Gastroenterologia, a Viterbo un convegno su appropriatezza delle cure e screening del colon retto

Costantino Zampaletta

Individuare le terapie e gli esami più indicati per ogni paziente, migliorare il raccordo tra ospedale e territorio e rafforzare la partecipazione allo screening del tumore del colon-retto. Sono i temi al centro del convegno “Appropriatezza prescrittiva e screening in gastroenterologia”, in programma il 19 settembre 2026, nella sede di Unindustria a Viterbo.

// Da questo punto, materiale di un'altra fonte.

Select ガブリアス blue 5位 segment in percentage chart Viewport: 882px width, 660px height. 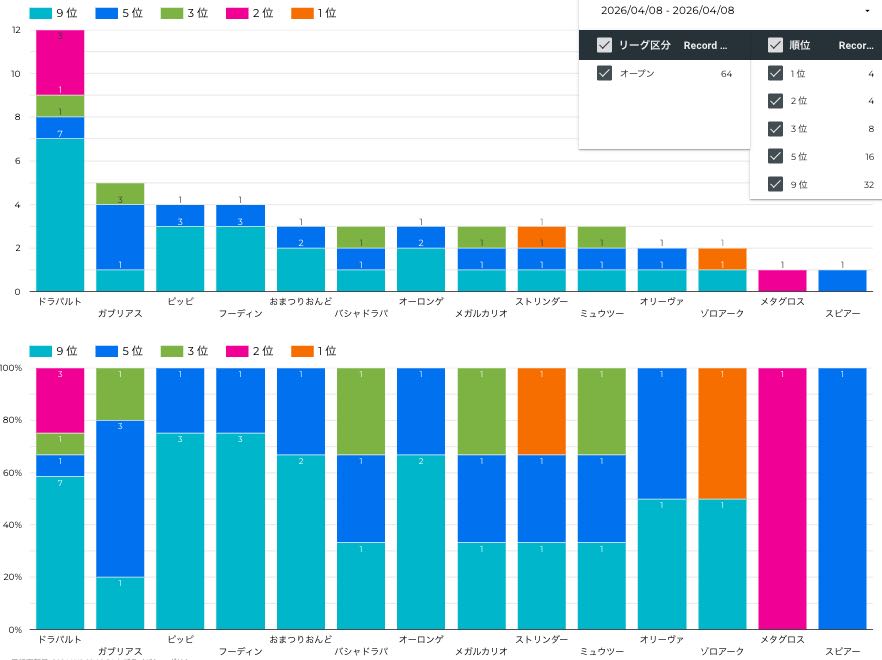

L’iniziativa è promossa da Aigo Lazio, sezione regionale dell’Associazione italiana gastroenterologi ed endoscopisti digestivi ospedalieri, insieme all’unità operativa di Gastroenterologia ed endoscopia digestiva di Viterbo. Responsabili scientifici sono Costantino Zampaletta, direttore dell’unità operativa di Gastroenterologia ed Endoscopia digestiva dell’ospedale Santa Rosa e presidente AIGO Lazio, Carlotta Sacchi e Massimo Marignani.

“L’appropriatezza consiste nello scegliere una terapia o un esame sulla base del bisogno clinico della persona, delle evidenze disponibili e del rapporto tra benefici e rischi – spiega Costantino Zampaletta (nella foto) -. In gastroenterologia queste scelte richiedono un confronto costante tra specialisti e medici di medicina generale, anche per individuare le priorità e i tempi più adeguati di accesso agli accertamenti. Il convegno nasce per mettere in comune esperienze e affrontare le difficoltà che incontriamo nella pratica quotidiana, con un’attenzione particolare anche ai pazienti anziani con più patologie”.

La giornata si articolerà in quattro sessioni. La prima sarà dedicata all’appropriatezza delle terapie farmacologiche, con approfondimenti sulle indicazioni all’impiego di antibiotici non riassorbibili, acido ursodesossicolico, inibitori di pompa protonica ed enzimi pancreatici. La seconda metterà a confronto il punto di vista del gastroenterologo e quello del medico di famiglia sulle indicazioni alla gastroscopia e alla colonscopia, affrontando il rapporto tra utilità clinica degli  esami, liste di attesa e tempi appropriati di esecuzione.

La terza sessione approfondirà indicazioni e limiti delle procedure endoscopiche avanzate e il bilancio tra rischi e benefici. In questo ambito Zampaletta interverrà sulla rimozione dei polipi nel paziente anziano con patologie associate. Seguirà un confronto aperto tra medici di medicina generale e gastroenterologi sulle criticità del lavoro quotidiano e sulle possibili soluzioni nella relazione tra ospedale e territorio. Nel pomeriggio l’attenzione si concentrerà sullo screening del tumore del colon-retto: dall’adesione nella provincia di Viterbo, posta a confronto con i dati regionali, al ruolo del medico di famiglia nel favorire la partecipazione e il corretto accesso al programma. Saranno approfonditi anche la qualità della colonscopia di screening, la preparazione all’esame e i requisiti dei centri, con una riflessione sulla necessità di una rete regionale.

“La collaborazione tra azienda sanitaria, società scientifiche e medicina generale è fondamentale per tradurre l’aggiornamento professionale in percorsi assistenziali sempre più coordinati – sottolinea il direttore generale della Asl di Viterbo, Egisto Bianconi -. Appropriatezza e prevenzione riguardano concretamente la possibilità di accompagnare ogni cittadino verso la risposta più indicata. Sullo screening del colon-retto, in particolare, il raccordo tra professionisti e servizi è essenziale per favorire la partecipazione e dare continuità al percorso, dall’invito agli eventuali approfondimenti”.